* [Task details]
Print only what runs from the line that includes "The width and" to the end of the listing, word for word, and do not include any pictures.

--------------------

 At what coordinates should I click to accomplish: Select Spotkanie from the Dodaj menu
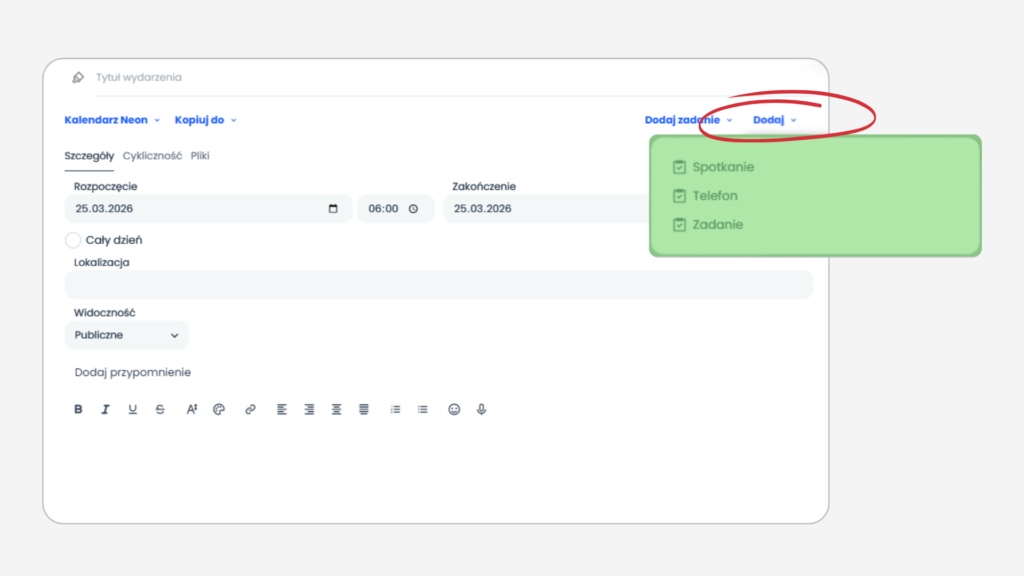coord(722,167)
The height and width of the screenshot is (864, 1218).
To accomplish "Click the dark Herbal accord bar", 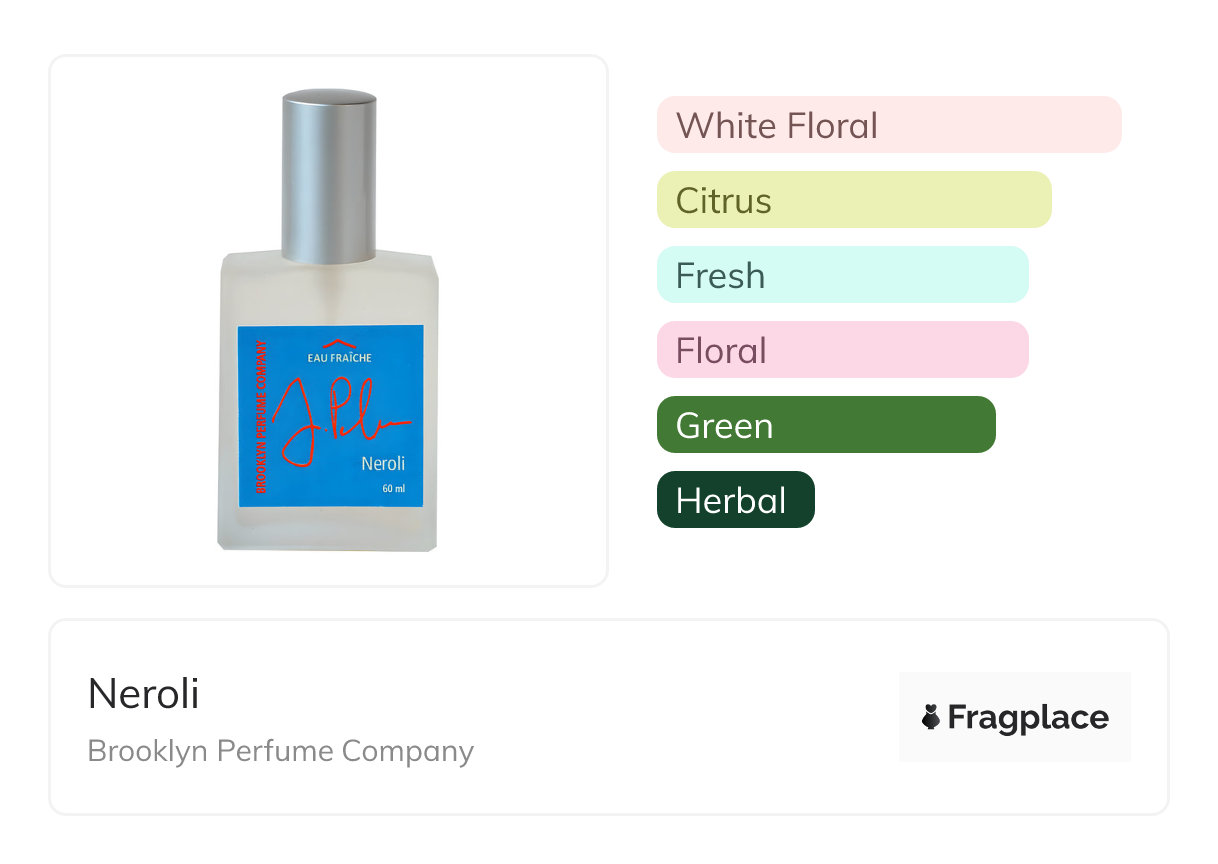I will pyautogui.click(x=735, y=500).
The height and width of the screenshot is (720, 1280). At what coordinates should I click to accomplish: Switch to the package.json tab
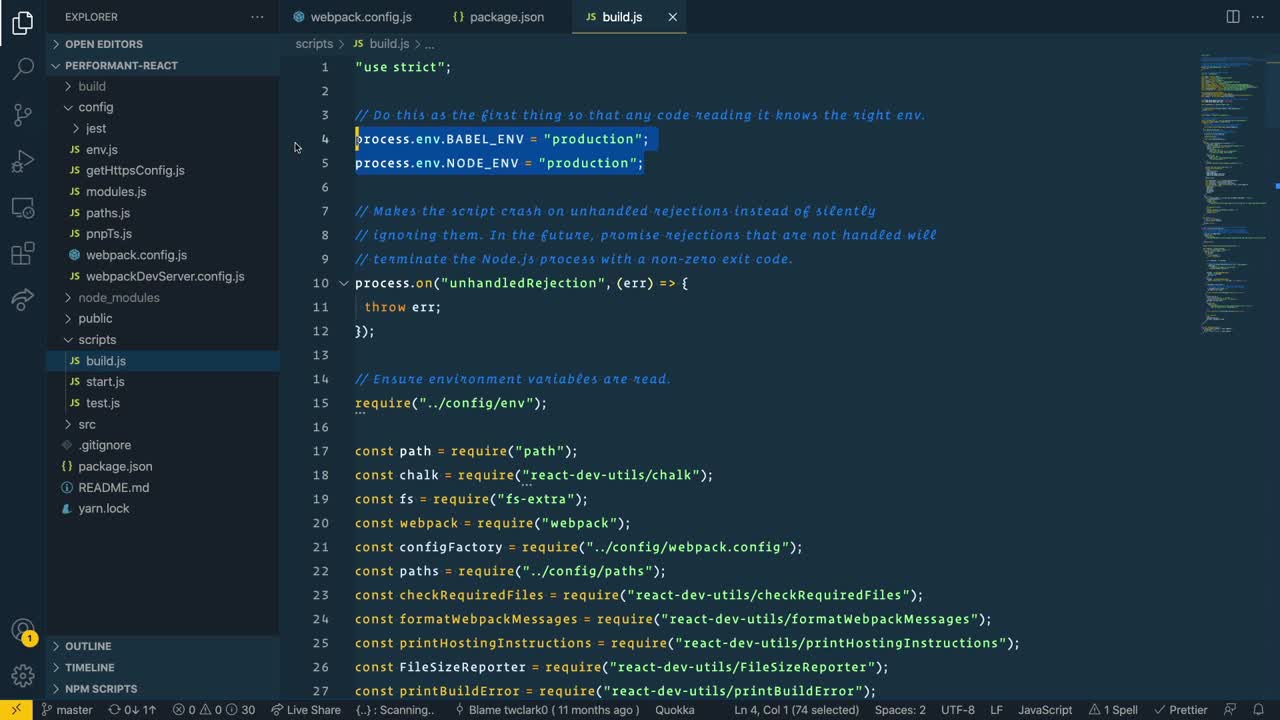tap(506, 17)
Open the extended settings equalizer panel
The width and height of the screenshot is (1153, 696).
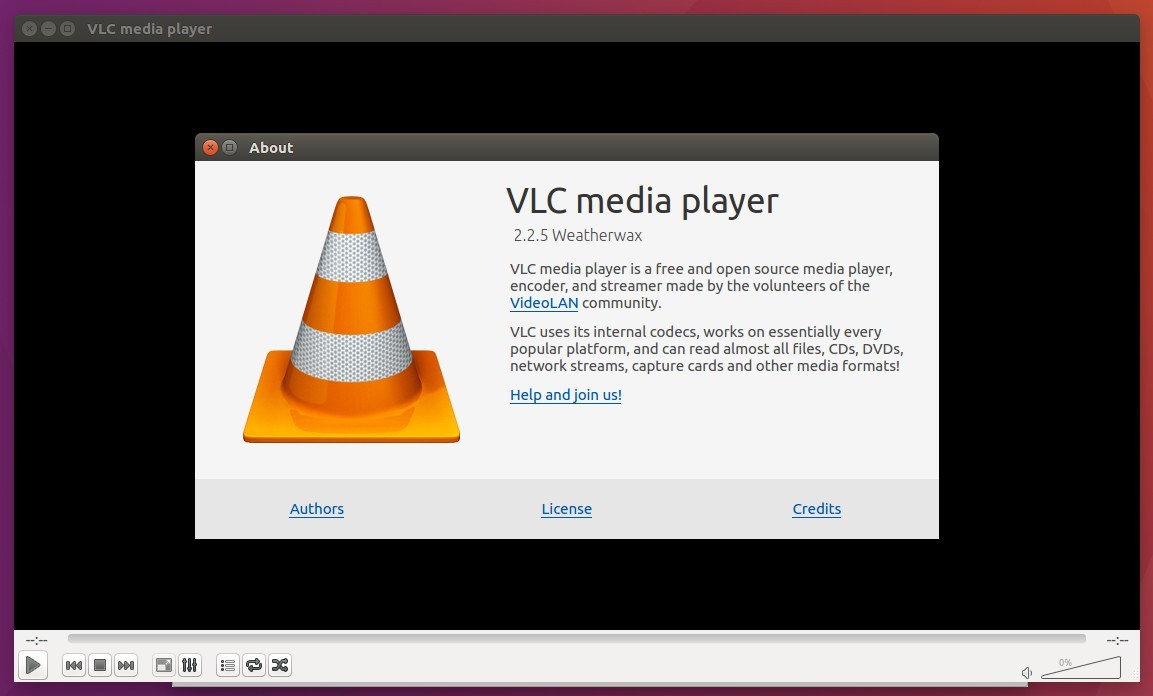(189, 665)

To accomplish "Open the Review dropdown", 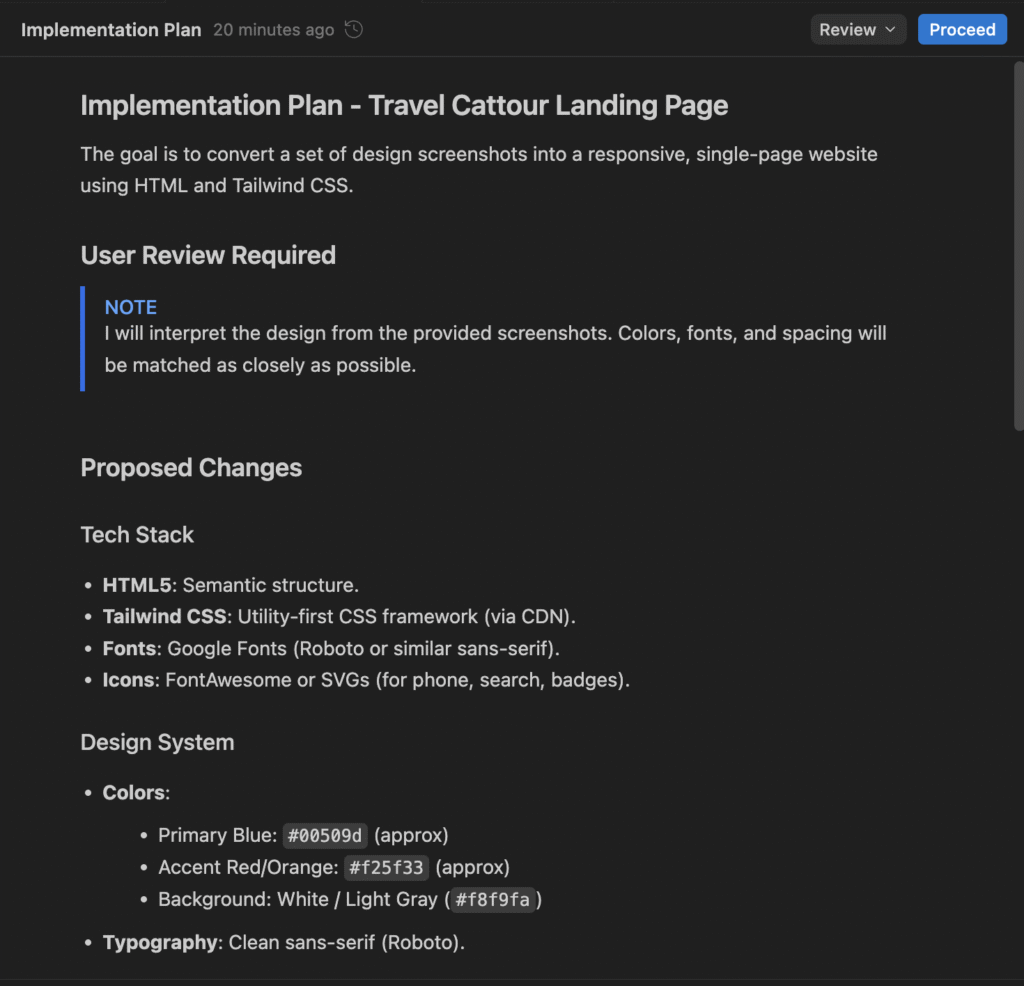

--------------------

* [Task response]
The width and height of the screenshot is (1153, 696).
(189, 665)

To accomplish "Open the Review dropdown", 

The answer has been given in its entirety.